Монстр предстает плодом негативной симметрии, копией, отпечатком наоборот. Гомбрих предлагает объяснение этого феномена двух профилей. Он указывает на пристрастие Леонардо к безостановочному рисованию одного и того же профиля, который искусствовед называет «щелкунчиком». Более точно, однако, было бы определить его как «римский профиль», копирующий изображение императора Гальбы с монет и очень близкий стандартному изображению Цезаря. Ссылаясь на тот факт, что Леонардо идентифицировал себя с Цезарем, Гомбрих утверждает, что «щелкунчик» — это навязчивое изображение собственного лица Леонардо во множестве вариантов и модификаций. Таким образом, негативные гротескные головы представляются исследователю как своего рода попытка переломить тенденцию к беспрерывному изображению самого себя, как своеобразная антинарциссическая терапия, как комбинация «отрицательных» черт. Негативный двойник, демон возникает в данном случае буквально подобно лабиринтному рисунку кафковской «Норы», выдавливаемой лбом крота. Демон оказывается выдавленным лицом самого Леонардо, а возникающий в «отпечатке» лабиринт линий — как бы негативной копией, вывернутой наизнанку[116].

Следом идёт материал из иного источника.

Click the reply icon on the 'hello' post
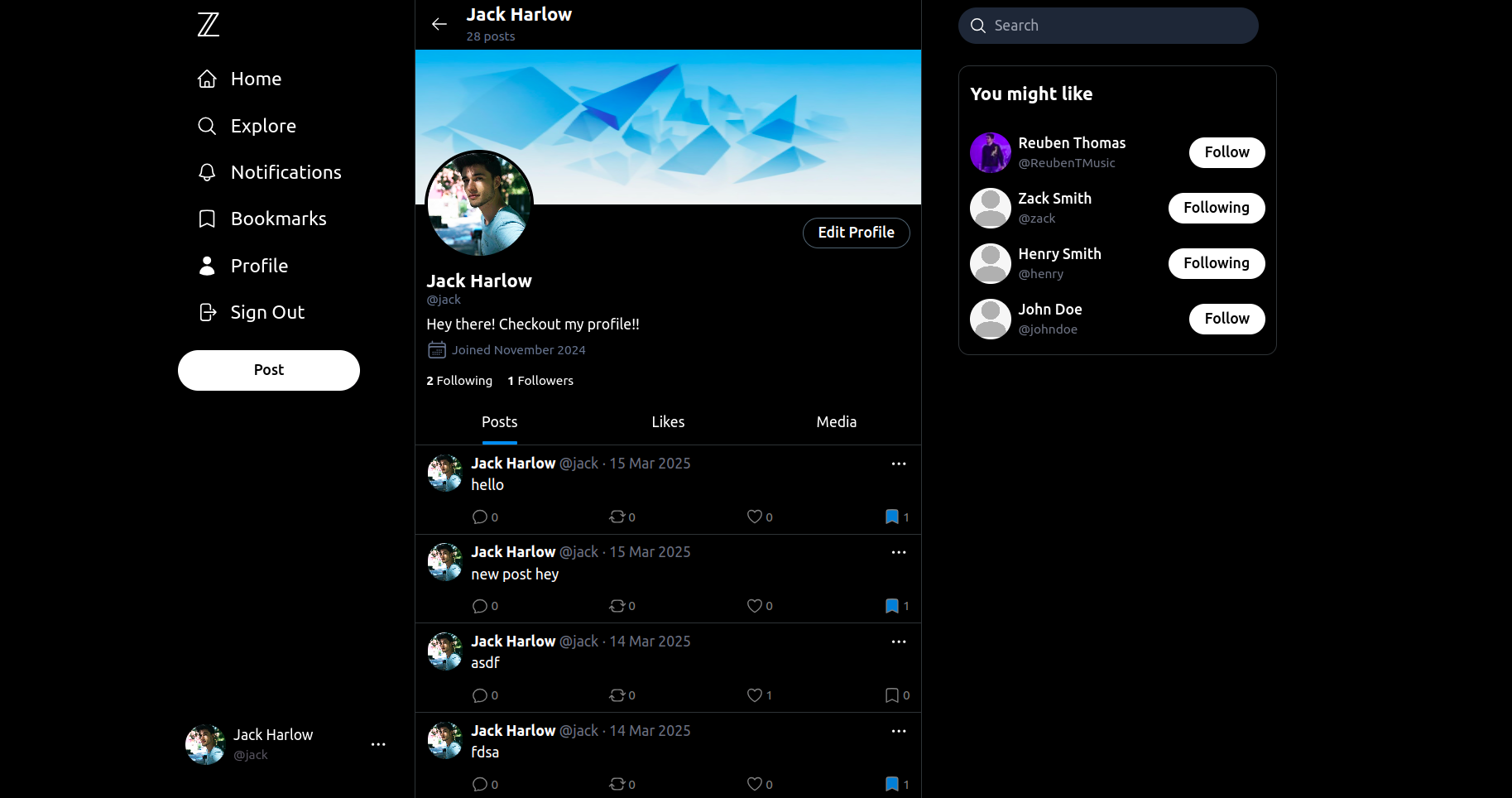The height and width of the screenshot is (798, 1512). (x=479, y=517)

«Если рассмотреть их подряд, то трудно избавиться от ощущения, что plus ca change, plus c'est la meme chose. Отнюдь не будучи свободными импровизациями, гротескные головы выглядят как лихорадочные обходные действия, почти безнадежные попытки избавиться от принудительного желания еще раз повторить черты „головы щелкунчика“» (Гомбрих 1976:68). Монстр используется как терапевтическое средство от навязчивой идентификации себя с Гальбой, Цезарем, одним словом — с императором. Маска в таком контексте выступает как негативное patris imago, как монстр, подавляющий образ отца[117]. В этом смысле маска Силена может вообще пониматься как негативная копия маски императора («полубога», как называет его сам Растрелли: Силен-полубог). Целование скульптором Петровой маски и выступает как такое зеркальное противостояние двух профилей, двух монстров, двух масок, двух негативностей[118].
У Леонардо есть известный «виндзорский» рисунок «Пять голов» (1494 — илл. 5), который, по наблюдению Гомбриха, как раз и изображает «щелкунчика» в императорском венце в окружении отрицающих его «негативных» гротесков. Среди этих «уродов», по-своему являющихся императорскими двойниками, выделяется вторая голова слева, человек, запрокинувший голову и дико разинувший рот, вероятно в пароксизме смеха. Нельзя не заметить, что голова эта неожиданно напоминает фонтанного маскарона, в изображении которых преуспел Растрелли. Что это? Какая-то отдаленная реплика Силена, изо рта которого льется струя воды?
Искажающее зеркало, являющее глазу маску вместо лица, работает в режиме анаморфозы[119]. Зеркальная анаморфоза, собственно, и является таким искаженным изображением, которое требует для восстановления «естественной» формы специальной дешифровки — вогнутого или выпуклого зеркала. Анаморфное изображение принципиально отличается от построенного по законам линейной перспективы тем, что оно строится не в определенном, заранее данном нам объеме, обладающем собственной геометрической структурой, а с помощью последовательной проекции каждой точки «естественного» изображения на плоскость. При этом точки складываются в фантастически деформированный рисунок, который может быть дешифрован лишь благодаря процедуре обратной проекции анаморфозы в первоначальную систему координат. Нетрудно увидеть, что сама система создания и расшифровки анаморфоз напоминает изготовление маски, где также каждая точка и вместе с ними вся поверхность проецируются на «негатив», а затем восстанавливаются при отливке формы[120]. Анаморфоза, как и маска, обязательно проходит стадию «монстра». Но, в отличие от маски, именно эта стадия, этот геометрический урод, это деформированное тело первоначального образа и является предметом собирания, любования и т. д.